◆ Assigned task ◆
What the task requires is an exact printout of the listing below, pictures excluded.

◆ Given records ◆
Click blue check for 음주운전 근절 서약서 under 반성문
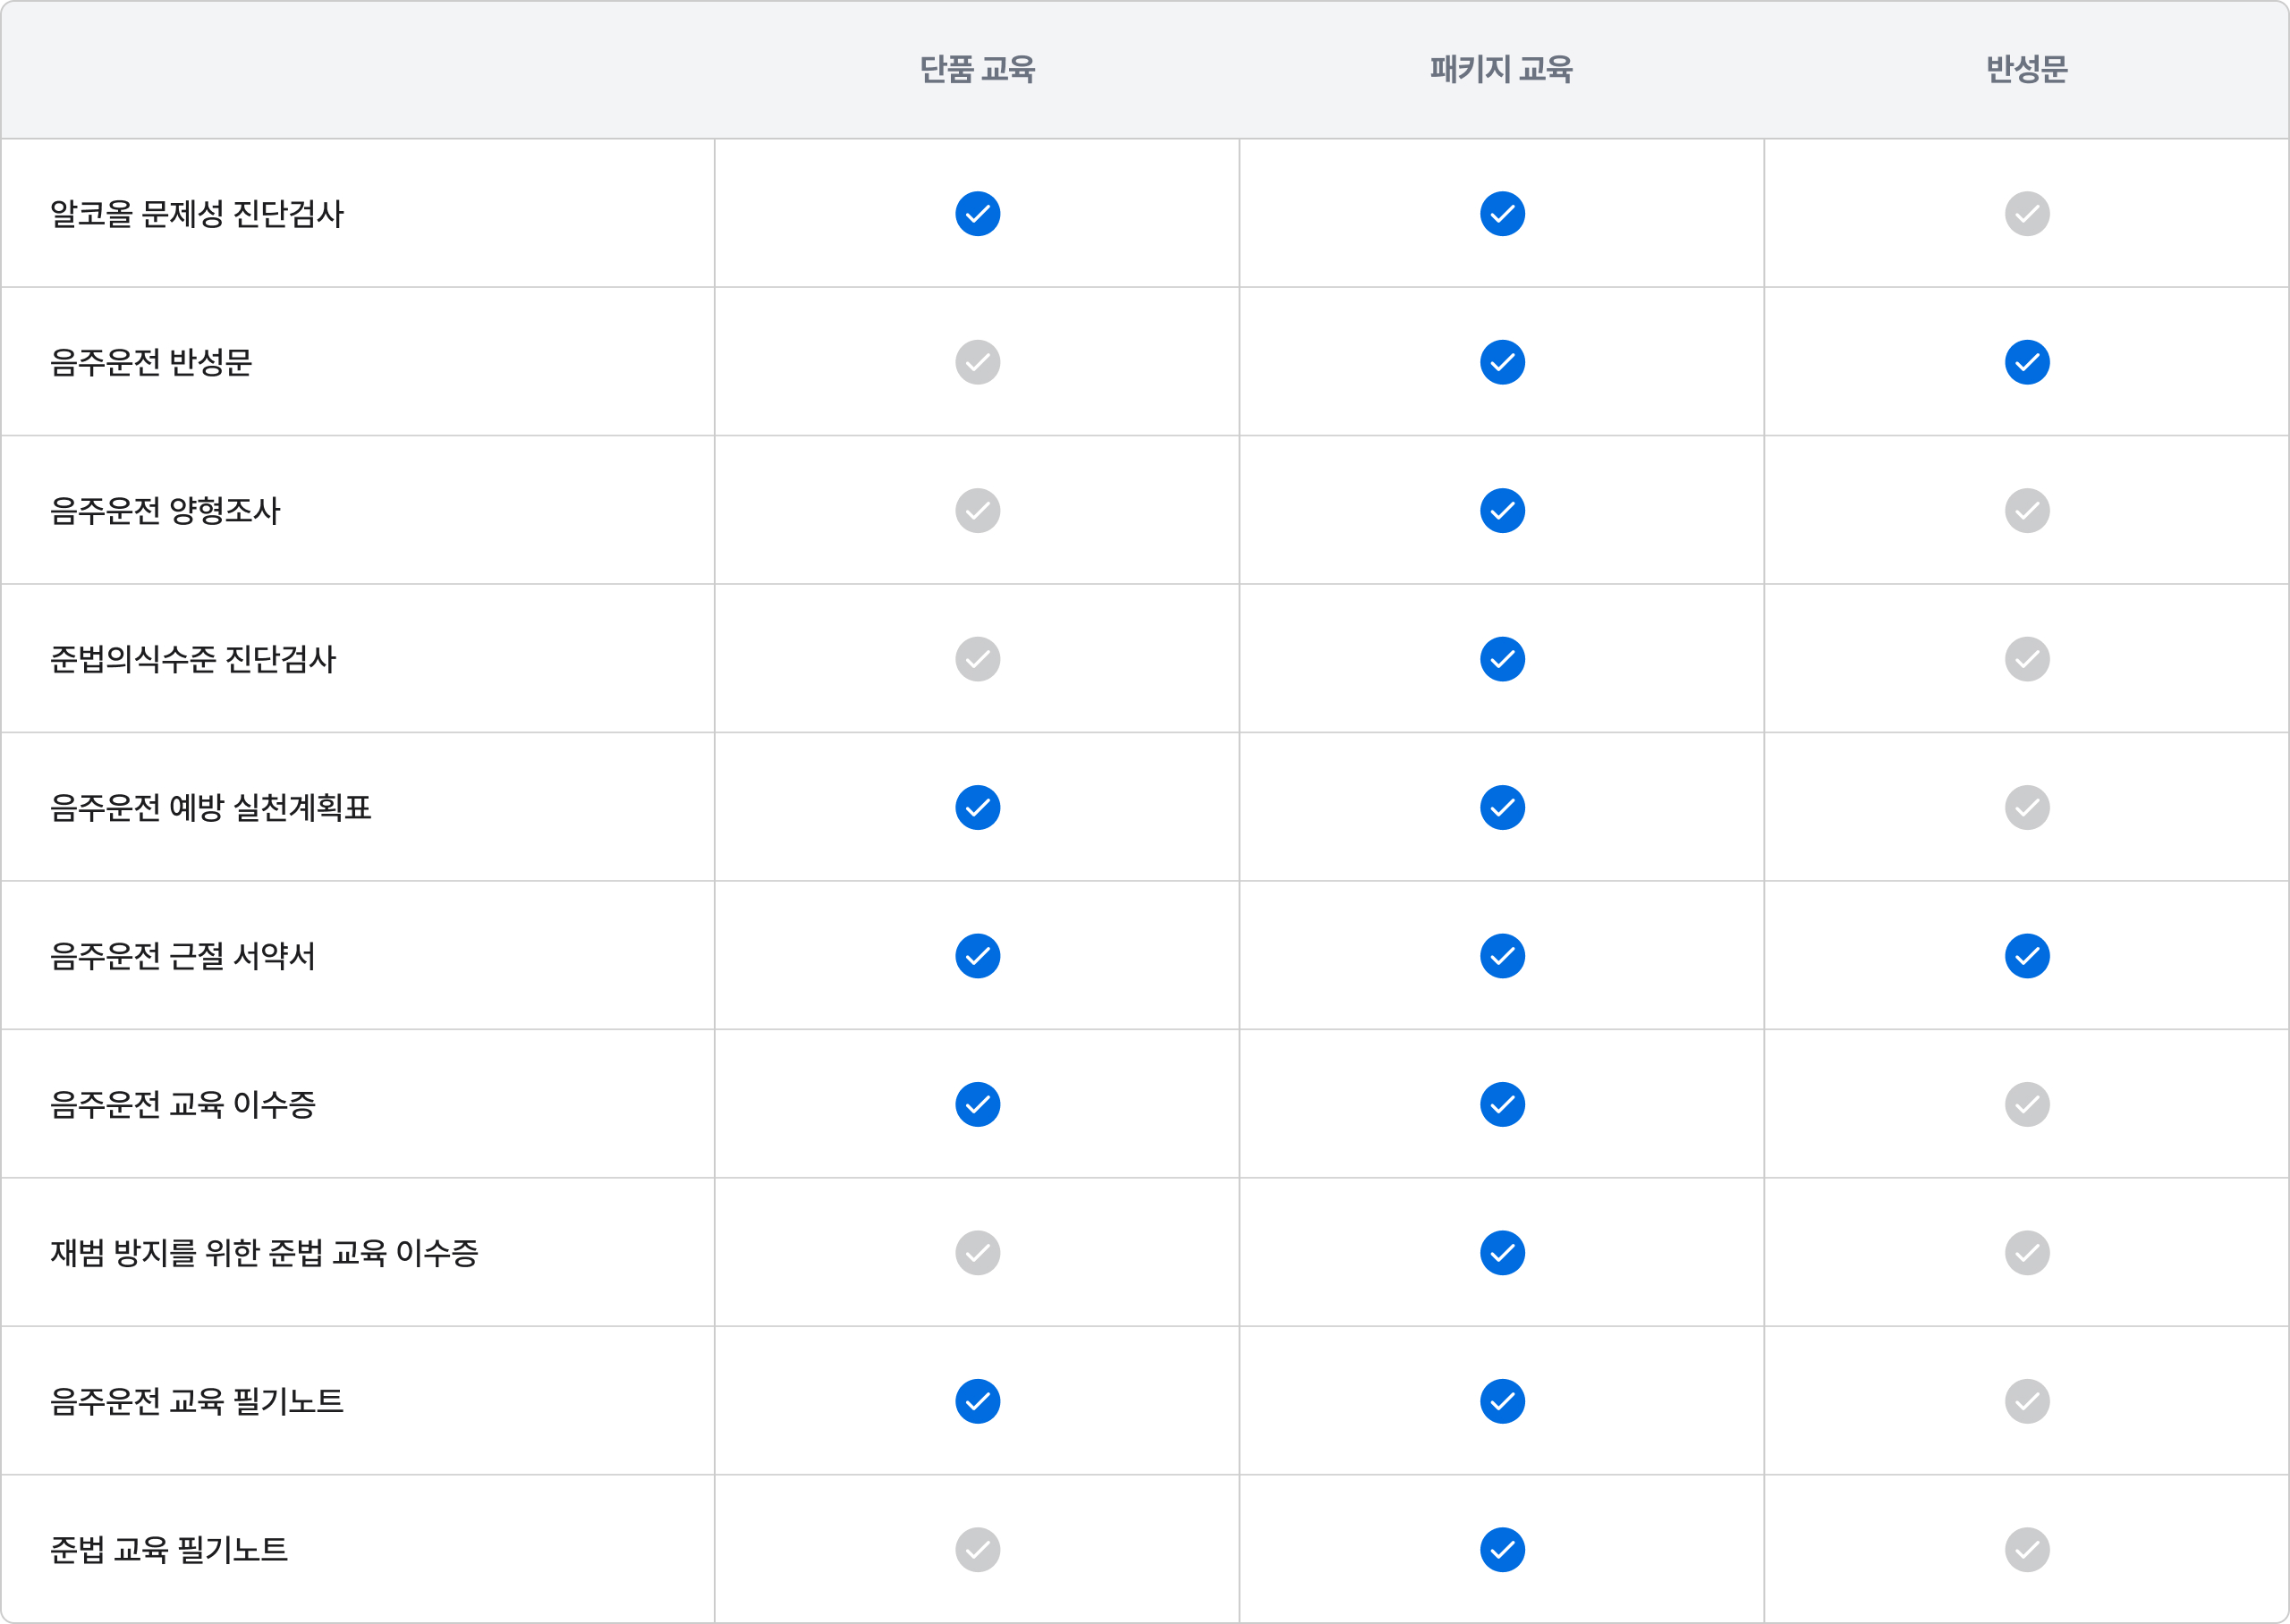 2026,956
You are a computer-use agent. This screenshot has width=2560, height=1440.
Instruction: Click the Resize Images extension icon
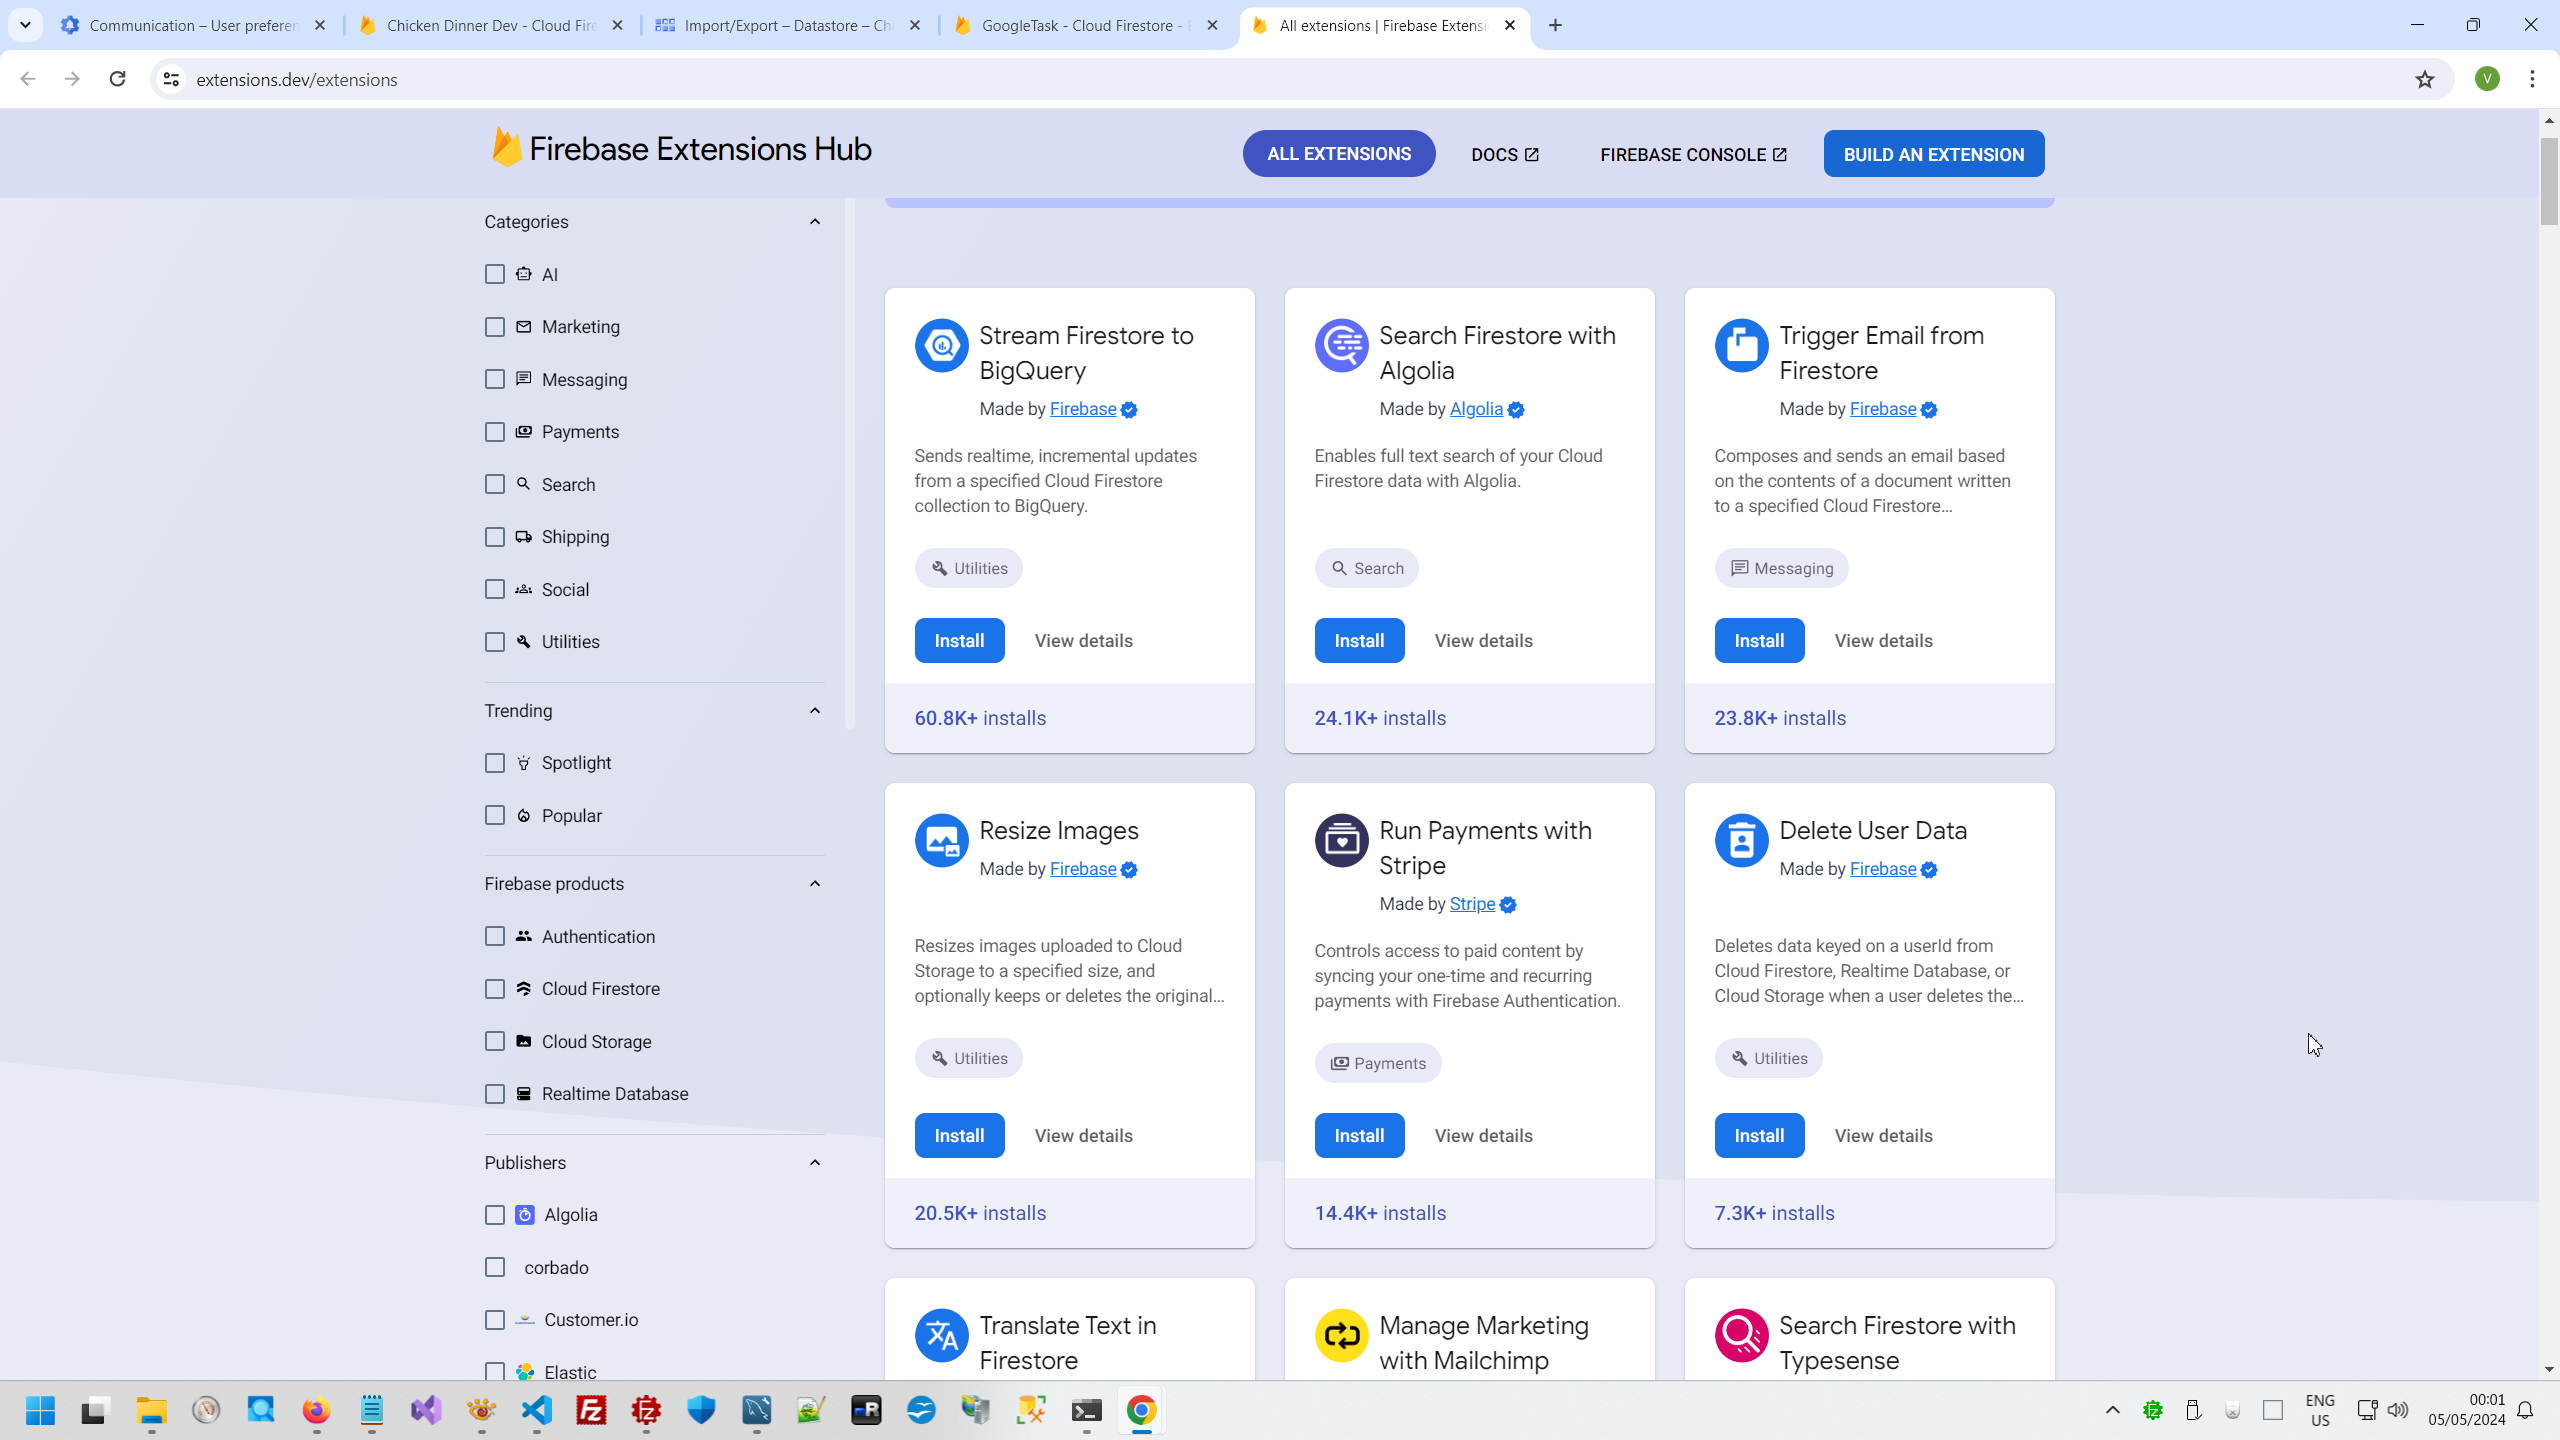click(941, 841)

◆ Response to this exercise ◆
Click blue check for 음주운전 근절 서약서 under 반성문
 2026,956
You are a computer-use agent. This screenshot has width=2560, height=1440.
Instruction: Click the Resize Images extension icon
click(941, 841)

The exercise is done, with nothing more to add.